In order to create a reproducible assessment, subjects are instructed to close their mouth for two minutes and not to swallow during that period. After two minutes the subject breathes out gently, at a distance of 10 cm from the nose of the their counterpart and the organoleptic odors are assessed26. In order to reduce inter-examiner variations, a panel consisting of several experienced judges is often employed. A study on the inter-examiner reproducibility indicates that there is some co-relation, albeit poor27. Gender and age influence the performance of an organoleptic judge. Females have a better olfactory sense and it decreases with age. Dentists and periodontists may not be ideal judges if they do not use masks on a daily basis28.

OM can be analyzed using gas chromatography (GC) coupled with flame photometric detection29. This allows separation and quantitative measurements of the individual gasses. However the equipment necessary is expensive and requires skilled personnel to operate it. This equipment is also cumbersome and the analysis is time consuming. As a result, GC cannot be used in the dental office and is not always used in OM clinical trials. Recently a closed-loop trapping system followed by off-line high resolution gas chromatography ion trap detection was used for detection of compounds from saliva and tongue coating samples30. Numerous volatile components were detected ranging from ketones to many unknowns. Adding casein (to provide cysteine and methionine) during incubation led to the appearance of nine new sulfur-containing compounds.

Portable Sulfide Meter
The portable sulfide meter (Halimeter®–Interscan Corporation, Chatsworth, CA.) has been widely used over the last few years in OM testing. The portable sulfide meter uses an electrochemical, voltametric sensor which generates a signal when it is exposed to sulfide and mercaptan gases and measures the concentration of hydrogen sulfide gas in parts per billion. The halimeter is portable and does not require skilled personnel for operation. The main disadvantages of using this instrument are the necessity of periodic re-calibration and the measurements cannot be made in the presence of ethanol or essential oils27. In other words, the measurements may be affected if the subject is wearing perfume, hair spray, deodorant, etc. In addition, this limitation does not allow the assessment of mouthwash efficacy until after these components have been thoroughly rinsed out or dissipated.

The Electronic Nose
The “Electronic Nose” is a hand held device, being developed to rapidly classify the chemicals in unidentified vapor. Its application by scientists and personnel in the medical and dental field as well as it is hoped that this technology will be inexpensive, miniaturizable and adaptable to practically any odor detecting task31. If the Electronic Nose can learn to “smell” in a quantifiable and reproducible manner, this tool will be a revolutionary assessment technique in the field of OM. This device is based on sensor technology that can smell and produce unique fingerprints for distinct odors. Preliminary data indicates that this device has a potential to be used as a diagnostic tool to detect odors.
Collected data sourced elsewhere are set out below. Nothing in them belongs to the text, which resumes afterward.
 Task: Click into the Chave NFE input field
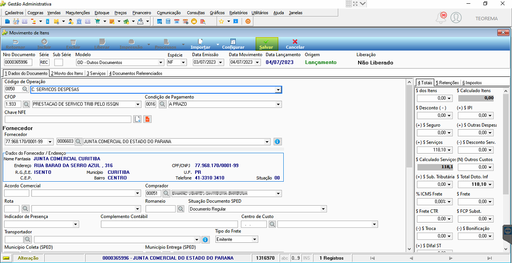coord(68,119)
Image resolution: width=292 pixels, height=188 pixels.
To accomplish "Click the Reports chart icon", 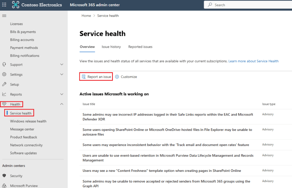I will coord(4,94).
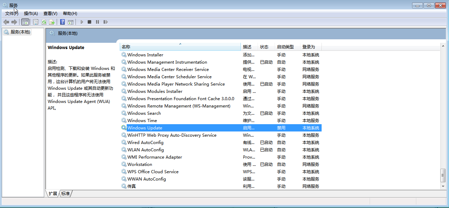The image size is (449, 208).
Task: Click the Export List toolbar icon
Action: (x=52, y=22)
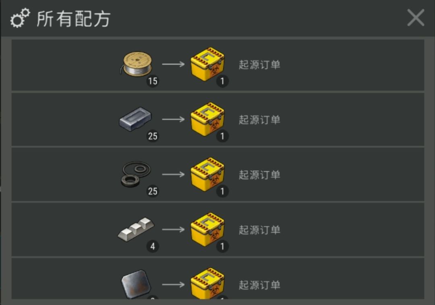Select the steel bar ingredient icon
The width and height of the screenshot is (435, 305).
135,119
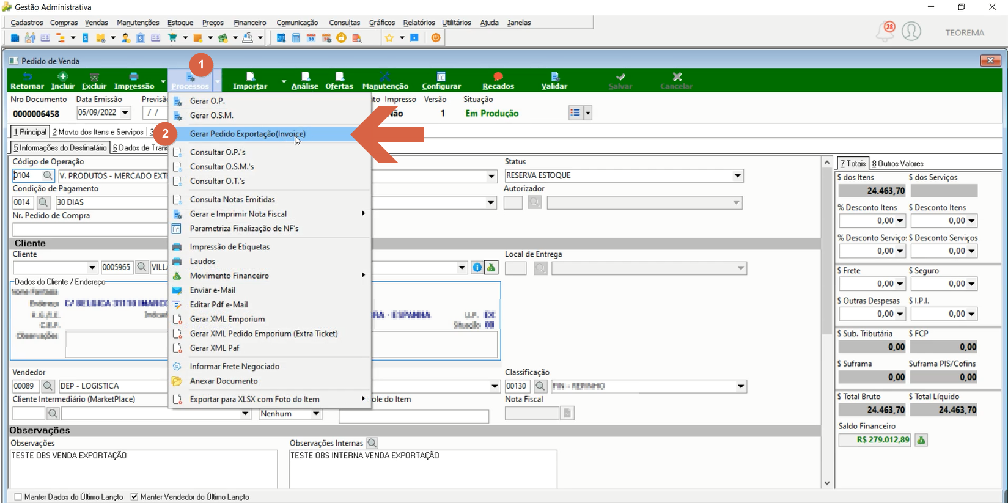Switch to the Outros Valores tab
The image size is (1008, 503).
pos(897,163)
Management Of Oral Malodor
A large number of so called “Fresh Breath Clinics” are offering diagnostic and treatment services for patient complaints of oral malodor. There are no accepted standards of care for these services, and the clinical protocols vary widely.

A thorough medical, dental and halitosis history is necessary to determine whether the patient’s complaint of bad breath is due to oral causes or not32. It is important to determine the source of oral malodor; complaints about bad taste should be noted. In most cases patients that complain of bad taste may not have bad breath. The taste disorders may be due to other causes33. It has been reported that in approximately 8% of the individuals the odor was caused by tonsillitis, sinusitis, or a foreign body in the nose34. This percentage of individuals may be higher, additional research is needed in this area. Approximately 80-90% of the oral malodor originates from the dorsum of the tongue. Therefore the treatments targeted towards reduction of the oral malodor will require antimicrobial components directed against the tongue microbiota.

Treatment of OM is important not only because it helps patients to achieve self-confidence but also because the evidence indicates that VSC’s can be toxic to periodontal tissues even when present at extremely low concentrations35. The best way to treat OM is to ensure that patients practice good oral hygiene and that their dentition is properly maintained36 (Table 9-3). Traditional procedures of scaling and root planing can be effective for patients with OM caused by periodontitis37. All patients should be instructed in proper tooth brushing and flossing and tongue cleaning. Mouthrinses should be recommended based on scientific evidence. Caution should be exercised and professional advice should be sought as to administration and type of mouthrinse to be used. Tongue scraping should be demonstrated and patients should be asked to demonstrate to the dental hygienist the appropriate use of tongue scrapers. The tongue has a tendency to curl up while tongue scraping therefore a combination of flexible tongue scrapers and tongue scrapers with handles should be recommended to the patients.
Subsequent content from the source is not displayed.